Portuguese-language news agency Lusa recently reported on a new study by City University of Hong Kong professors, who suggested that junkets have evolved from their early renegade incarnations to a more corporate philosophy in which violence – whether to settle differences with rival operators or to collect debts from customers – is viewed as an absolute last resort.

The study, which was compiled over a period of three years from interviews with junket operators, triad members, casino staff and law enforcement officials, acknowledges that not all junkets are linked to triads but that such links are helpful to ensure gamblers recognize that their debts – which are legally unenforceable on the Chinese mainland – must be honored.

Casino management also reportedly takes a junket’s triad connections into account to ensure that a junket can maintain order at the VIP rooms under its control, although casinos are likely to shed ties to junkets that garner a reputation for violence rather than risk blowback from gaming regulators.

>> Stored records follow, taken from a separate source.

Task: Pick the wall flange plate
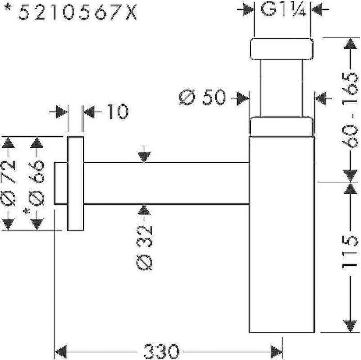75,183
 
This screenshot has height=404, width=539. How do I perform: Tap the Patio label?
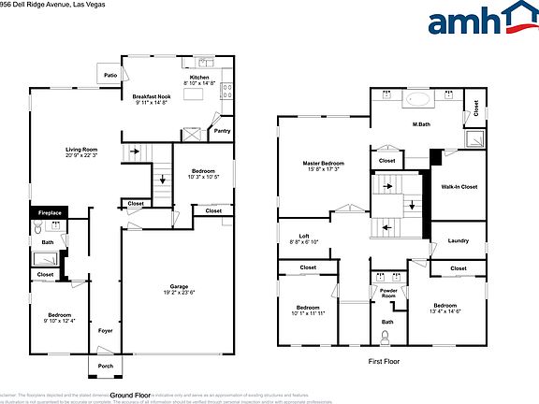click(x=110, y=75)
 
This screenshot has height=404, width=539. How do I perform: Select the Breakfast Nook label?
click(x=150, y=97)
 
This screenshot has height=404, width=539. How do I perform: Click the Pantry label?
click(x=222, y=131)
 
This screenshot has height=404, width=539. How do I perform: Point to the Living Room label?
click(x=81, y=149)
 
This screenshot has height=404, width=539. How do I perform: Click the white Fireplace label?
click(x=50, y=213)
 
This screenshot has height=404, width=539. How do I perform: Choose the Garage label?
click(x=179, y=286)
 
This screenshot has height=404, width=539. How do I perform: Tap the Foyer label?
click(x=106, y=330)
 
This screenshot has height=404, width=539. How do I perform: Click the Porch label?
click(x=105, y=366)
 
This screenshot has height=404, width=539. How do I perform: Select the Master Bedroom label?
click(x=324, y=164)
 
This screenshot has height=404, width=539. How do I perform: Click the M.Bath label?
click(x=421, y=123)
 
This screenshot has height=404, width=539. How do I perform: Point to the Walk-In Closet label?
click(x=459, y=187)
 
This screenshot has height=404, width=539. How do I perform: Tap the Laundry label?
click(x=458, y=241)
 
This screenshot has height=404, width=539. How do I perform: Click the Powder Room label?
click(x=388, y=293)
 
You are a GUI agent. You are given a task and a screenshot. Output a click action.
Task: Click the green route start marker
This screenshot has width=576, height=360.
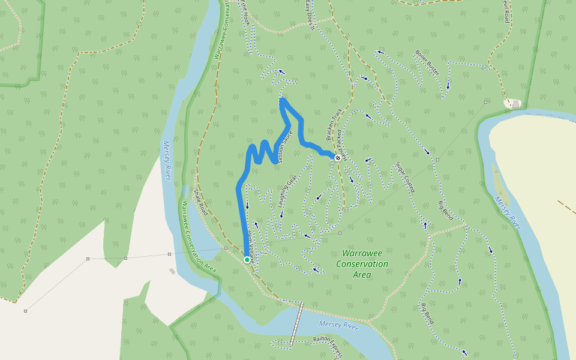[x=247, y=259]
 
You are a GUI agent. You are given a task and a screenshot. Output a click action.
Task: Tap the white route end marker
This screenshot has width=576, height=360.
[x=338, y=158]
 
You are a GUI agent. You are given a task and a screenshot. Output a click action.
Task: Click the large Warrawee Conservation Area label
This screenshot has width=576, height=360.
[x=362, y=264]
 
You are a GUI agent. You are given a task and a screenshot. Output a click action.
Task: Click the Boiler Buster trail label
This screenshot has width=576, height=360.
[x=427, y=62]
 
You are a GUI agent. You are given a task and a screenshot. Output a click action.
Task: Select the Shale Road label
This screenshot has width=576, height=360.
[x=200, y=202]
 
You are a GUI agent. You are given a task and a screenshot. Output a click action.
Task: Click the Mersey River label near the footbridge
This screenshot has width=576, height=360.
[x=338, y=325]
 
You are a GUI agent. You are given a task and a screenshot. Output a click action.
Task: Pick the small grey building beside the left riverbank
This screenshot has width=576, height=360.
[x=172, y=271]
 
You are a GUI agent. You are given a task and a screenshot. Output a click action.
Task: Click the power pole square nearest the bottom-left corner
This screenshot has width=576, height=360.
[x=25, y=311]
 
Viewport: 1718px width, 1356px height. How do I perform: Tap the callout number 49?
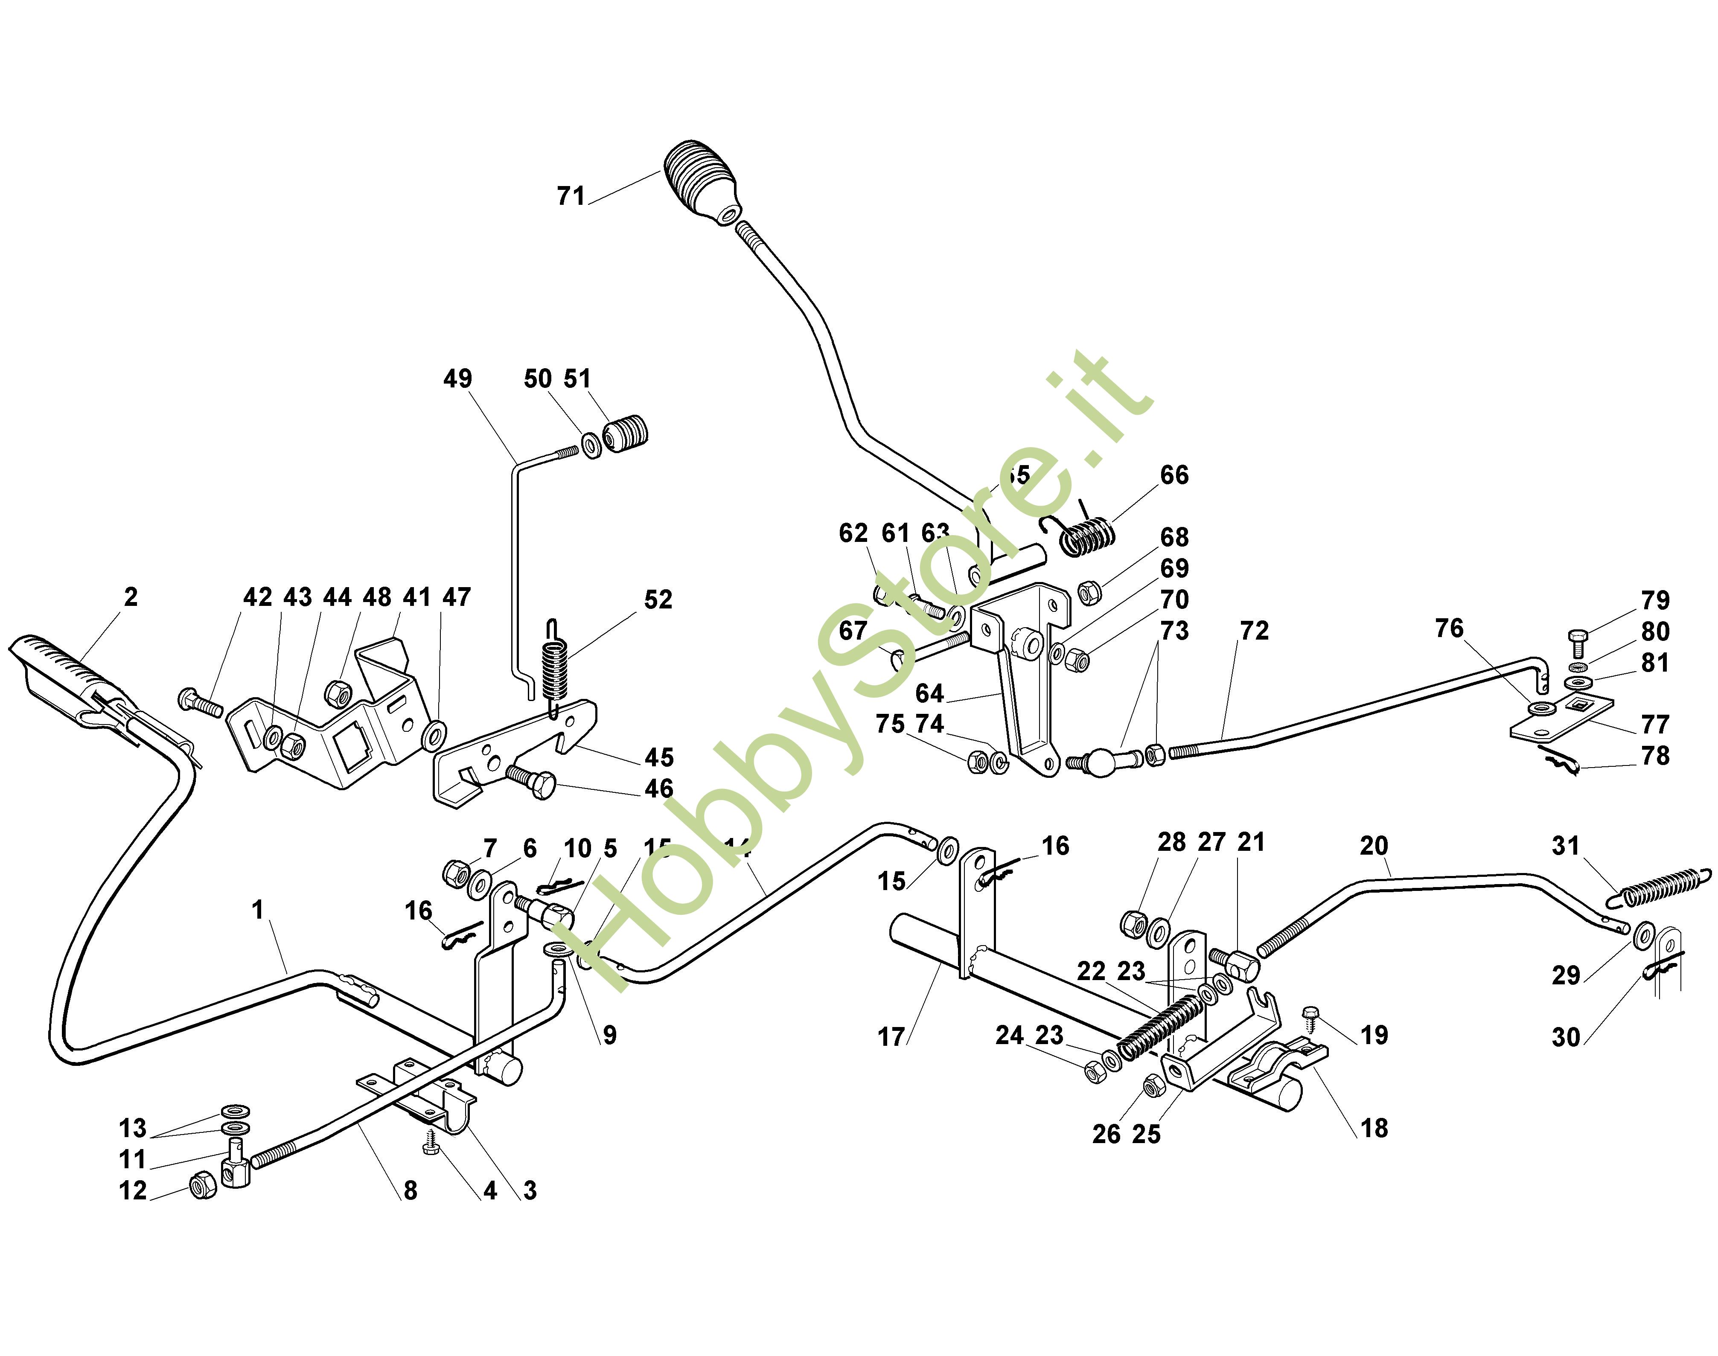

Macau’s Gaming Inspection and Coordination Bureau responded to the study by telling Lusa it had yet to identify “any triad being selected by casinos for work related to gaming rooms” but promised that it would take the “needed measures” if any such links could be proven.

MACAU VIP ROOMS A LOUSY WAY TO GET MONEY OUT OF CHINA
The Hong Kong study also claimed that Macau’s VIP rooms allowed Chinese syndicates to launder ‘dirty’ money by engaging in simultaneous play at the same commission-free baccarat table.

The scam reportedly works like this: one player will bet a sum on the banker bet, while another player will wager the same amount on the player bet. Regardless of which bet pays off, the net result is a draw and the syndicate now has ‘clean’ money.

However, a new report by Sanford C. Bernstein analysts suggests that Macau VIP rooms represent one of the least efficient ways for wealthy Chinese to evade their country’s capital controls. The brokerage examined 12 different ways of moving large sums of money off the mainland, and junkets were found to offer a “prohibitively” expensive process compared to other methods.

The Bernstein report noted that junket customers are traditionally expected to lose between 2.7-3.0% of their betting volume and that each dollar provided by junkets is expected to be rolled 5-7 times (often more), resulting in a net loss to the player over time of between 12% and 22% of the buy-in.

Bernstein noted that this premium was far higher than the price of dealing with China’s underground banks, which typically charge a commission of around 1.3% for a ‘match-making’ service i.e. connecting a mainland individual hoping to convert a yuan deposit into foreign currency with another individual looking to convert foreign currency into yuan.